## THE TASK:
Work out how many lines of the listing hold "dimensions", then state only that count.

## THE INPUT:
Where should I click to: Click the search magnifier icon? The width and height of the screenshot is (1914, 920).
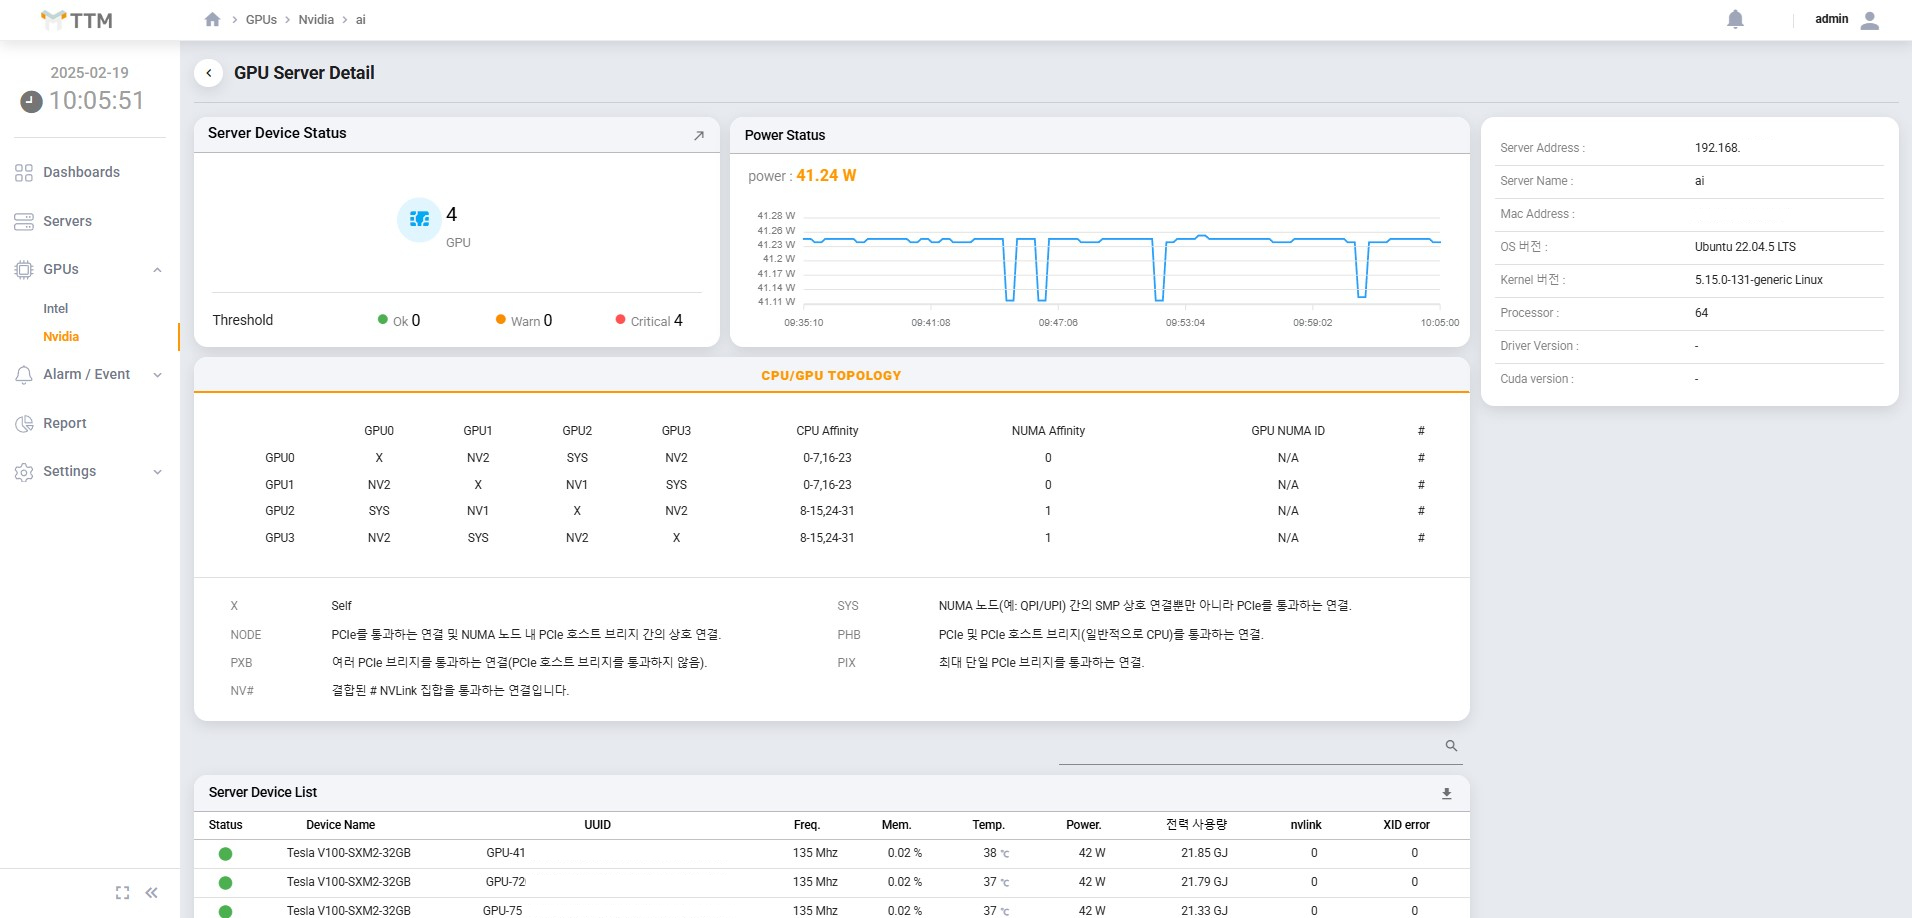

* * *

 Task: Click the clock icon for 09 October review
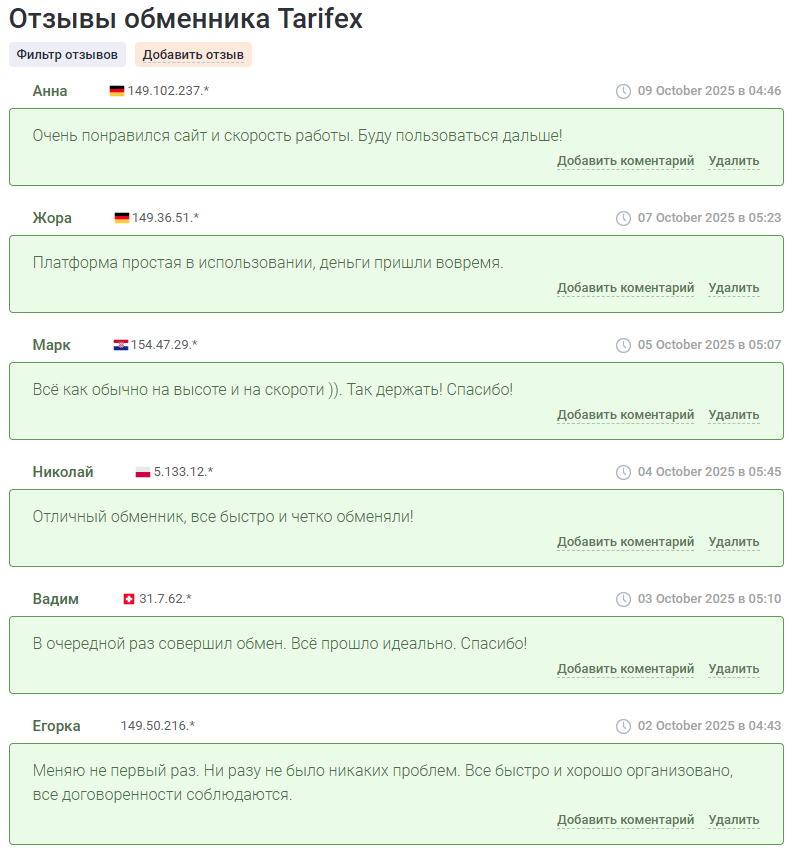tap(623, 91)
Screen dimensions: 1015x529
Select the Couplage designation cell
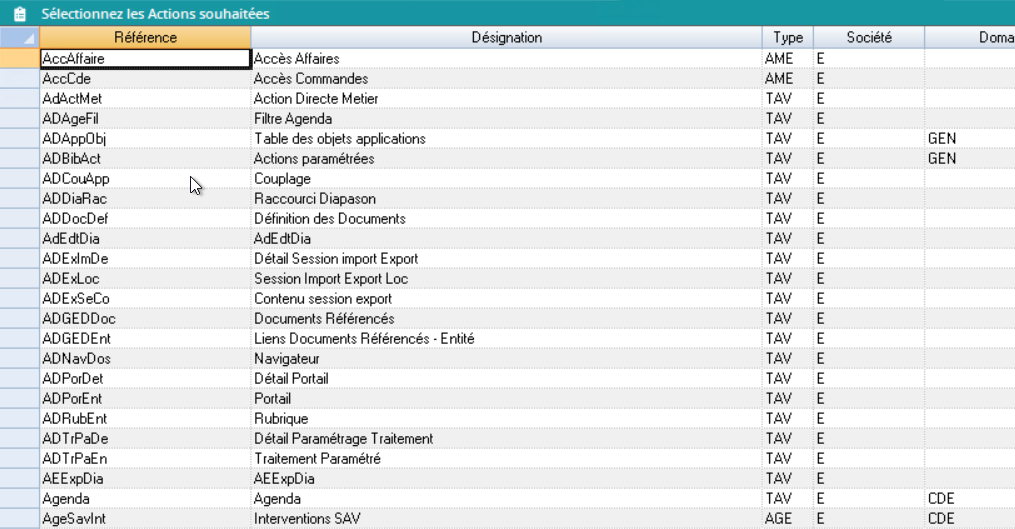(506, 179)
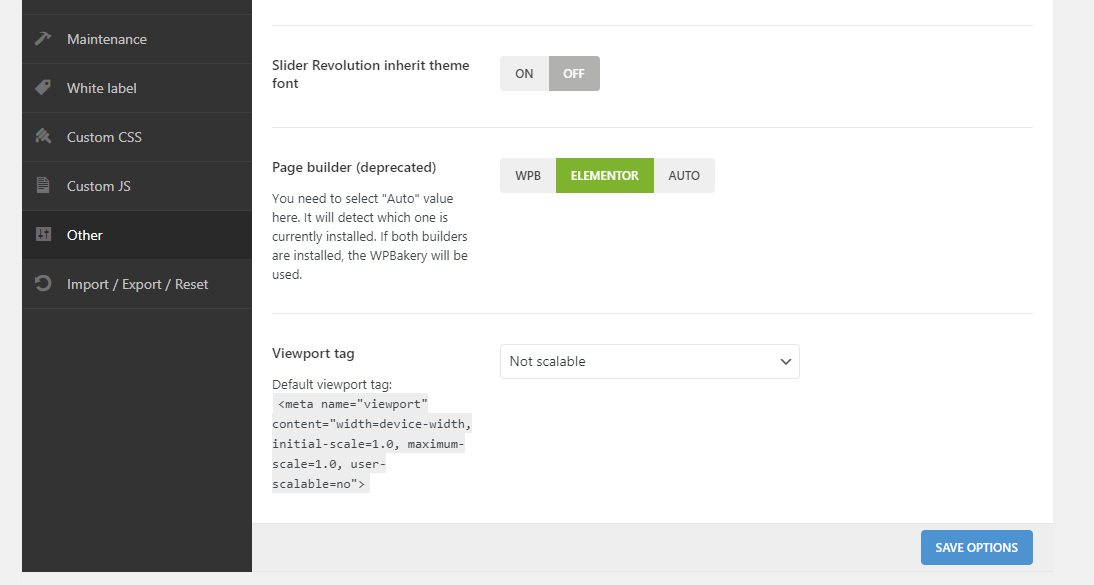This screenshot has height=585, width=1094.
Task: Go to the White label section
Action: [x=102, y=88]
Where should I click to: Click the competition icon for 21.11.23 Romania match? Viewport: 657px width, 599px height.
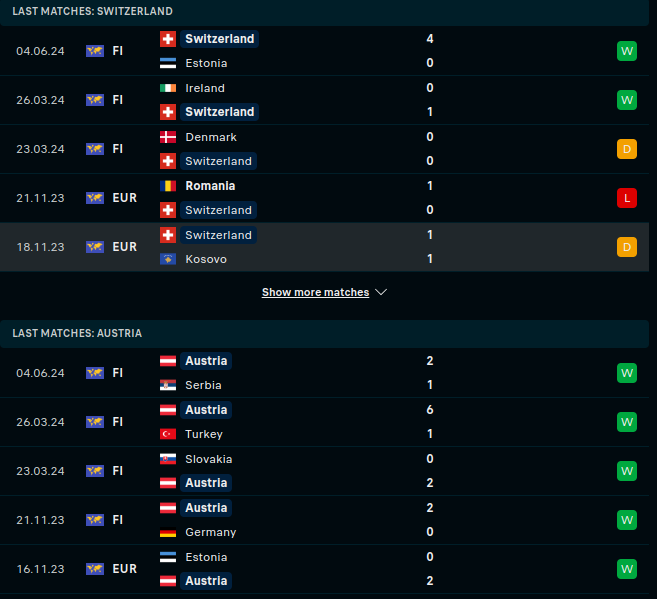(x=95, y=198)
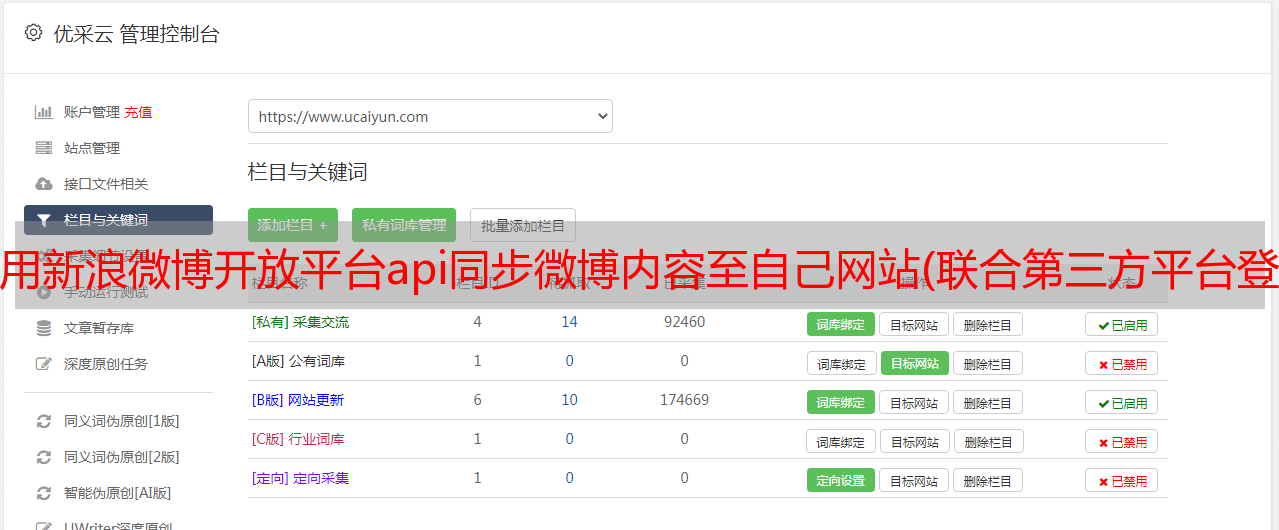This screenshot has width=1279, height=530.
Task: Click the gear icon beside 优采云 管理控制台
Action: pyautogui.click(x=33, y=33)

==

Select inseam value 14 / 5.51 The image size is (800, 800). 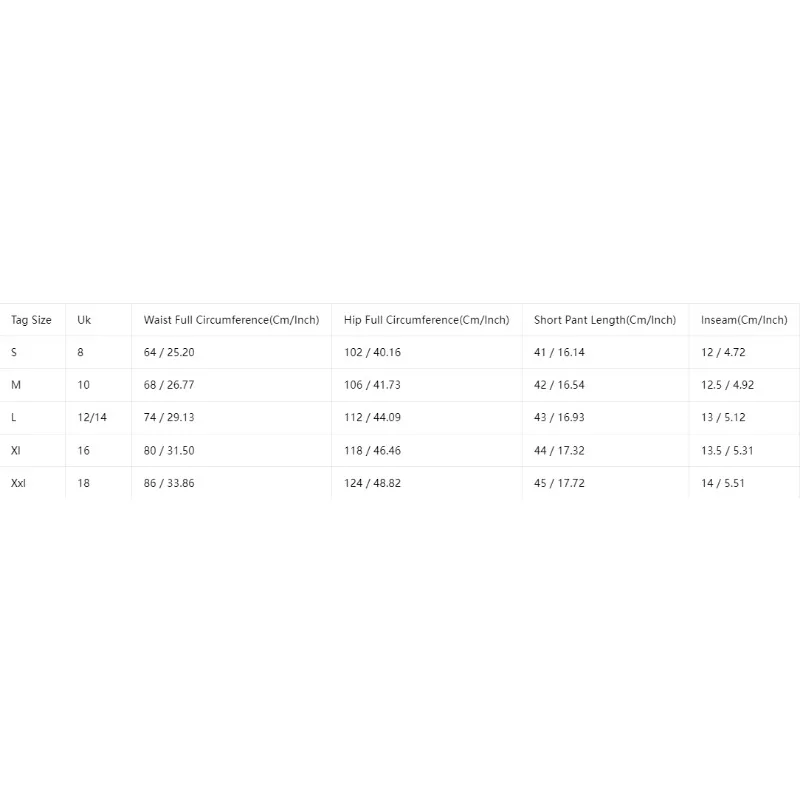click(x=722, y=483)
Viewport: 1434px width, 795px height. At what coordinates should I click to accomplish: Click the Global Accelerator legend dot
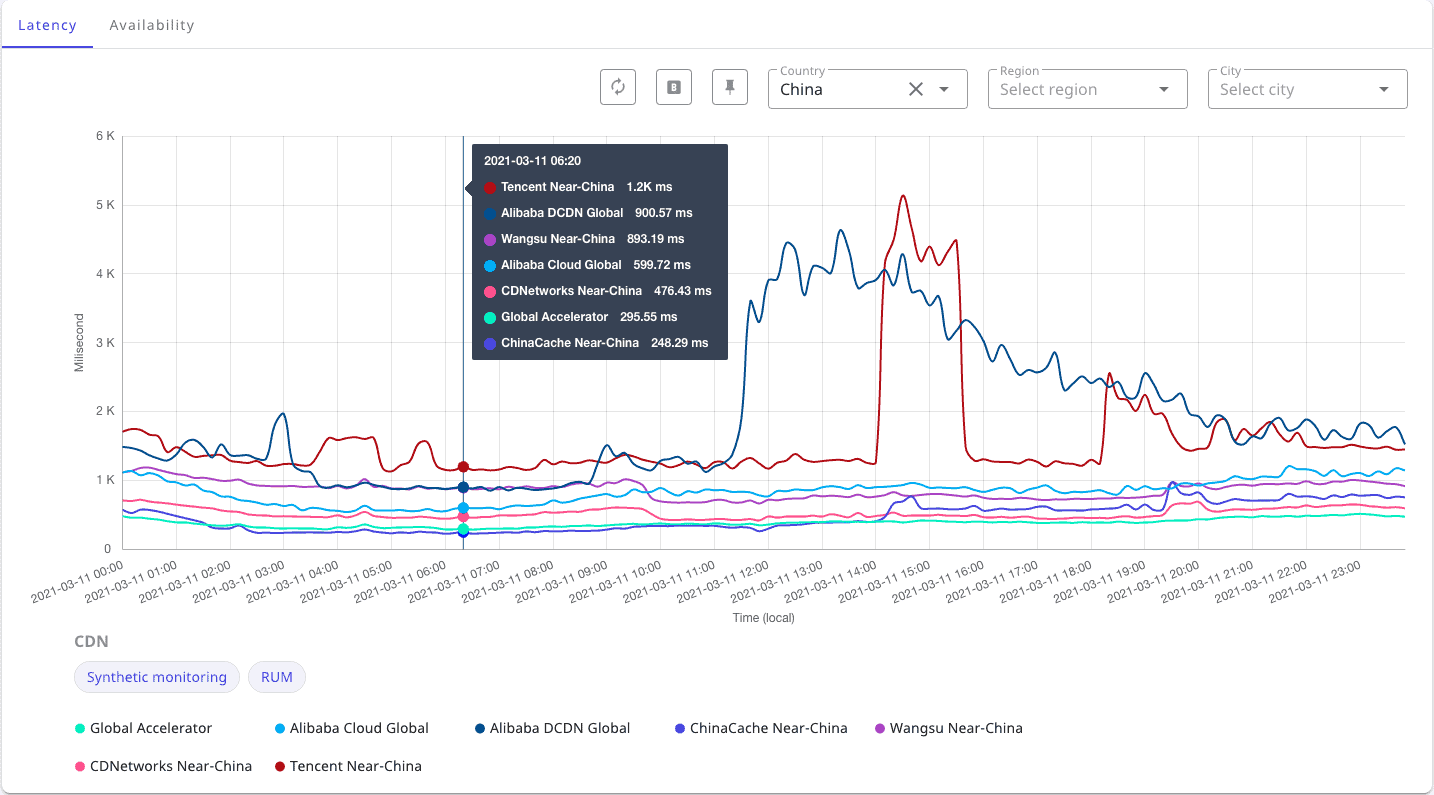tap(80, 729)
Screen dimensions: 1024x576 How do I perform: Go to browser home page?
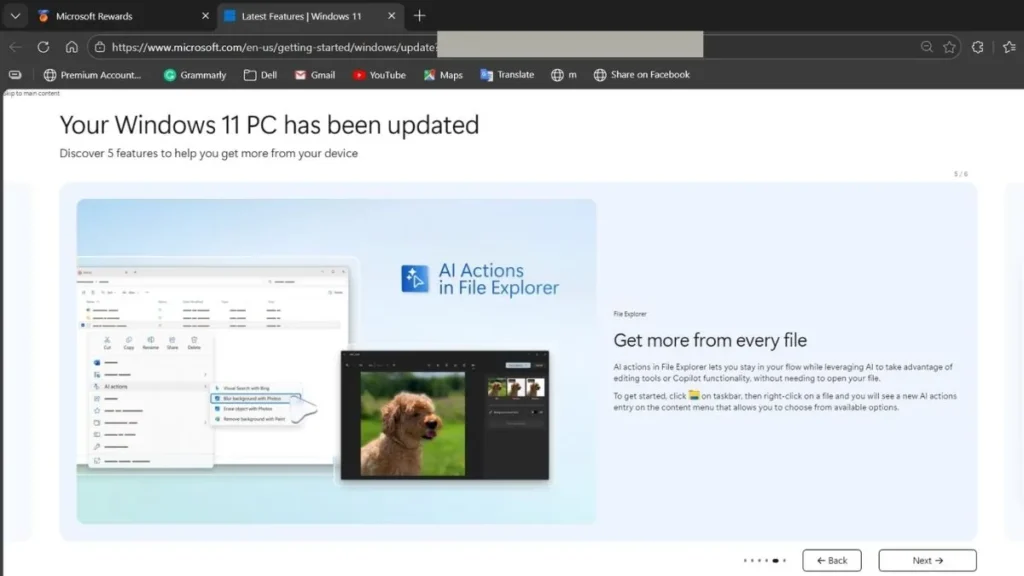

## REPLY:
2